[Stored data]
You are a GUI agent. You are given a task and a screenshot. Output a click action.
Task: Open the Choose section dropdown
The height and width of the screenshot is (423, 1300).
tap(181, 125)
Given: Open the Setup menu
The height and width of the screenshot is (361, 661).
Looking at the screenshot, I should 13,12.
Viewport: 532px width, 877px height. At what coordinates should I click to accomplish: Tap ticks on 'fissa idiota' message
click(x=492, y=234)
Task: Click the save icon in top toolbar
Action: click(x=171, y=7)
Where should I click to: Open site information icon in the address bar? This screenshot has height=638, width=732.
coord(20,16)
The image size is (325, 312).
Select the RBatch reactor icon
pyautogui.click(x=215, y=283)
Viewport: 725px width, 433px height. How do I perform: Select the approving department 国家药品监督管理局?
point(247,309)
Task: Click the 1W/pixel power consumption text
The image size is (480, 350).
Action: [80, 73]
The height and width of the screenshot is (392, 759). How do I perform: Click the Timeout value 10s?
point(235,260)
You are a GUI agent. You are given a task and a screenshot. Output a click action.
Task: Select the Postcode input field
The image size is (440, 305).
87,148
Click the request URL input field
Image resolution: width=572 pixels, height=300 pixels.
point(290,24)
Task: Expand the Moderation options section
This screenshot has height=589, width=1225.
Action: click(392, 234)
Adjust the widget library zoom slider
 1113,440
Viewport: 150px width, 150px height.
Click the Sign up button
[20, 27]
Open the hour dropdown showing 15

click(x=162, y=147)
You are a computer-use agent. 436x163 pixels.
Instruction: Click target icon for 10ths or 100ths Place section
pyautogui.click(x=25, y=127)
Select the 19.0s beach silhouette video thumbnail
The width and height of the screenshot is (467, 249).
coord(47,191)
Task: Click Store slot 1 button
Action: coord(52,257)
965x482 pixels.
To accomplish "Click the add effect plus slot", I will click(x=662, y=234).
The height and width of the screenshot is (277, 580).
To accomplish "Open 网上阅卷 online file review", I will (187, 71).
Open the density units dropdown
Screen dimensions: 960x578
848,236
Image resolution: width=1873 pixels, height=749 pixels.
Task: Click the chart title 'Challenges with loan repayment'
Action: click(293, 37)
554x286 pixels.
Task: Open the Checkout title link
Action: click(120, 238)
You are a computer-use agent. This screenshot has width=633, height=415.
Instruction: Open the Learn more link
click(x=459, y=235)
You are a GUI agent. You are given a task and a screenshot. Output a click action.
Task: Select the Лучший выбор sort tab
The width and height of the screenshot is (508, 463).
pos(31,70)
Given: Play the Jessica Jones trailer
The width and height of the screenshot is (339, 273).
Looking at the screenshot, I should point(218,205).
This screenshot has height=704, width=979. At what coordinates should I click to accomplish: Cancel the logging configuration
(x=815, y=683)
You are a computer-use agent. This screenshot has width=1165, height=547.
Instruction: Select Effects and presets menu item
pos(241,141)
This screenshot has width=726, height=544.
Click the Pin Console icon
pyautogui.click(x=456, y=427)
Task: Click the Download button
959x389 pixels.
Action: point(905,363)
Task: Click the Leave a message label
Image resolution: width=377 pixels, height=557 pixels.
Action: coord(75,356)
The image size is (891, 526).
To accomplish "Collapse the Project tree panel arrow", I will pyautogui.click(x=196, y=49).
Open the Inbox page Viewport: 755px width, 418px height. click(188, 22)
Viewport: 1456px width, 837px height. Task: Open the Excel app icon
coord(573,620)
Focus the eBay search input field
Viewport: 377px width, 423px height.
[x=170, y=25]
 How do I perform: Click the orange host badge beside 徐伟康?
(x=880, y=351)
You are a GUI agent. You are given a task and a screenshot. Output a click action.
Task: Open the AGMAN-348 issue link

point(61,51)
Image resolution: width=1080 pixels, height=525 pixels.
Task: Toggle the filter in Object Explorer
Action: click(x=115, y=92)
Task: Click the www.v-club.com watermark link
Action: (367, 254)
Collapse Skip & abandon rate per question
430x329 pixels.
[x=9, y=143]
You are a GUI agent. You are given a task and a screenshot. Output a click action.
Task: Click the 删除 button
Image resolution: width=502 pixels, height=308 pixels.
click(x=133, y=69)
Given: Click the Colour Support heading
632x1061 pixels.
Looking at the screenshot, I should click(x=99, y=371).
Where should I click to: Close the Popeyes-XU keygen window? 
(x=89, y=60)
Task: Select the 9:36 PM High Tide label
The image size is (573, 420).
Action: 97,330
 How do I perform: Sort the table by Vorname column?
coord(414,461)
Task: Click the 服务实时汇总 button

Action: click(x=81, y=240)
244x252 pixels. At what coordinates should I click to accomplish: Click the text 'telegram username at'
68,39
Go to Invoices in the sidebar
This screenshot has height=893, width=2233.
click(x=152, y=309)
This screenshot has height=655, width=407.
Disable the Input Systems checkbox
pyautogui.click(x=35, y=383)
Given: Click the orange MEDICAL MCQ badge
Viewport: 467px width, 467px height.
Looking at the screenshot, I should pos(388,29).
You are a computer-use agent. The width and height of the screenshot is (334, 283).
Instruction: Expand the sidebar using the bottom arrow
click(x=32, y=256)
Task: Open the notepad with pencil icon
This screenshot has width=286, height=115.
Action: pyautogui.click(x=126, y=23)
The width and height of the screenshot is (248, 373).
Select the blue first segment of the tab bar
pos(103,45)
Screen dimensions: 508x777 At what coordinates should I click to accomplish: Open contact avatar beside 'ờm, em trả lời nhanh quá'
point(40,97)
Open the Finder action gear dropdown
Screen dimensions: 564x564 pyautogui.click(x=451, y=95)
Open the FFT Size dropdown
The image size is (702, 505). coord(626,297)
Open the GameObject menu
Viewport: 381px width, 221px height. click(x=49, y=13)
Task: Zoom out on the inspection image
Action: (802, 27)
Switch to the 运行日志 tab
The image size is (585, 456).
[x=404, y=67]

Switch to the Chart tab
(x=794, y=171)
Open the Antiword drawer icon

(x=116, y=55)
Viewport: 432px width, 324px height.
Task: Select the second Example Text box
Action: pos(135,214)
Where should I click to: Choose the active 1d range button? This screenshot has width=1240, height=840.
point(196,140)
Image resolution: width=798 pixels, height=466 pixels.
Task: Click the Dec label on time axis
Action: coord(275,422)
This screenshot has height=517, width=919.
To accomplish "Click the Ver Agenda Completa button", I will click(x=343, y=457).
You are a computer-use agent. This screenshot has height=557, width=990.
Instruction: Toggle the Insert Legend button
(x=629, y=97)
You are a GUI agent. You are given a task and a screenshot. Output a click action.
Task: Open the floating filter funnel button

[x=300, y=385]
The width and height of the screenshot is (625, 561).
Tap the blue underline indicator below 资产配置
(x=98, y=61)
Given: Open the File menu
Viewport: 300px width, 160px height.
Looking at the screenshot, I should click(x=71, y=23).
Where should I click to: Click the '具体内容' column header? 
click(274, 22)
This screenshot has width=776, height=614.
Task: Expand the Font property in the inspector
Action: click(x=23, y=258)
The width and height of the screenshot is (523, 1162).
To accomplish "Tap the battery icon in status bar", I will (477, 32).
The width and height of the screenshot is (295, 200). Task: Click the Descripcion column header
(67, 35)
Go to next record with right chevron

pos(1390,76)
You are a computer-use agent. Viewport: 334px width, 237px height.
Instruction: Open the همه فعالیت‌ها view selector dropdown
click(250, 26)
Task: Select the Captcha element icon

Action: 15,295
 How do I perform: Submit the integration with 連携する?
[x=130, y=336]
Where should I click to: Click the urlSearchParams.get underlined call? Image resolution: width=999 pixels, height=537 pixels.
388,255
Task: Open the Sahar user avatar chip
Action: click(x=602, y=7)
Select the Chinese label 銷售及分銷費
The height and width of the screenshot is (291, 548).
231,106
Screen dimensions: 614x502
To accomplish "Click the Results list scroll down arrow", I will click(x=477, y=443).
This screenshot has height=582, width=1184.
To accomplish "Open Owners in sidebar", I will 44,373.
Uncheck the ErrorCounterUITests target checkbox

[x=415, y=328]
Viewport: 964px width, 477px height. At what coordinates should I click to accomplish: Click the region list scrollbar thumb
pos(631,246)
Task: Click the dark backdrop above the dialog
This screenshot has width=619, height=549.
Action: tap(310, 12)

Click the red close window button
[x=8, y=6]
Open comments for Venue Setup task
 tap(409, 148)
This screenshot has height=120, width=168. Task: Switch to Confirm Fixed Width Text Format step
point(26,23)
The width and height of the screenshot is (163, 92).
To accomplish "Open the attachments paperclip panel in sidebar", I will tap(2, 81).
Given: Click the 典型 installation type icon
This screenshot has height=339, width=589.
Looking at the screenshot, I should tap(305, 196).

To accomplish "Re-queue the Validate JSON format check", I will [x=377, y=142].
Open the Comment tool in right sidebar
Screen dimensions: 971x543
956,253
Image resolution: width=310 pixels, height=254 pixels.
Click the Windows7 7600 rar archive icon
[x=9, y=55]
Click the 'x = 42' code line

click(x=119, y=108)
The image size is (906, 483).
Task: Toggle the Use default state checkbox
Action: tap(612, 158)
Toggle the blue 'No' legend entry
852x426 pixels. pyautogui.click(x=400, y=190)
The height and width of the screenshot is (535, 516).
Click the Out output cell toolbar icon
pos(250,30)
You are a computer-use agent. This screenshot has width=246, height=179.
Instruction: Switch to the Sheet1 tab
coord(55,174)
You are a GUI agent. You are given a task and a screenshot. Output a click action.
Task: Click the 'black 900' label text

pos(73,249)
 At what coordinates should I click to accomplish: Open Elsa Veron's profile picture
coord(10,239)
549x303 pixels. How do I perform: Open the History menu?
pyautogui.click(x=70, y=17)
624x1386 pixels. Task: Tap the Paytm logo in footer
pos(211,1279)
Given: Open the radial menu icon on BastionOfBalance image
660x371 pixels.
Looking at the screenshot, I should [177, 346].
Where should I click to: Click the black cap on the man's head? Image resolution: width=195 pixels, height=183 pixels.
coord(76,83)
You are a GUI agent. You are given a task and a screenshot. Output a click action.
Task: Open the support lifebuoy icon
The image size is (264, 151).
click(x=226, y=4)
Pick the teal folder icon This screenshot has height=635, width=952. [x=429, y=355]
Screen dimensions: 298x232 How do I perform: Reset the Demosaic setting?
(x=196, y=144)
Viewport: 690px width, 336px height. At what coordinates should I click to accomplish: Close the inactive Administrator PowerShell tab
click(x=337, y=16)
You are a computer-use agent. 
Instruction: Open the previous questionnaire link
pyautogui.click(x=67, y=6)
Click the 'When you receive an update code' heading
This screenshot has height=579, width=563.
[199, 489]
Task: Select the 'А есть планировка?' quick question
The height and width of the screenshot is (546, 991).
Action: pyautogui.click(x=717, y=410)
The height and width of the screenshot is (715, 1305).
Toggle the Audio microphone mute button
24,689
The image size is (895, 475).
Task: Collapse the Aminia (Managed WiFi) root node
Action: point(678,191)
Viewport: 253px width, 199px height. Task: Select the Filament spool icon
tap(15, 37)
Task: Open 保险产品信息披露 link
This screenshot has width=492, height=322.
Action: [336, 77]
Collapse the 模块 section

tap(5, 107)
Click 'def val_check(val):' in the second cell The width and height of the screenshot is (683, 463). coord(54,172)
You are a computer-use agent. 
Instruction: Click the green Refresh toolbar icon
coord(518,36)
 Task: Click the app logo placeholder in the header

== PROBLEM DETAILS ==
Could you find each line in the entries that contains the string "computer" and copy it?

== WRITTEN REPLY ==
You are a computer-use agent. 436x163 pixels.
You are a computer-use agent. This screenshot has width=633, height=415.
You are a computer-use agent. This screenshot has width=1165, height=547.
You are a computer-use agent. The width and height of the screenshot is (334, 283).
You are a computer-use agent. This screenshot has height=557, width=990.
You are a computer-use agent. Viewport: 334px width, 237px height.
You are a computer-use agent. This screenshot has width=246, height=179.
You are a computer-use agent. 
You are a computer-use agent. 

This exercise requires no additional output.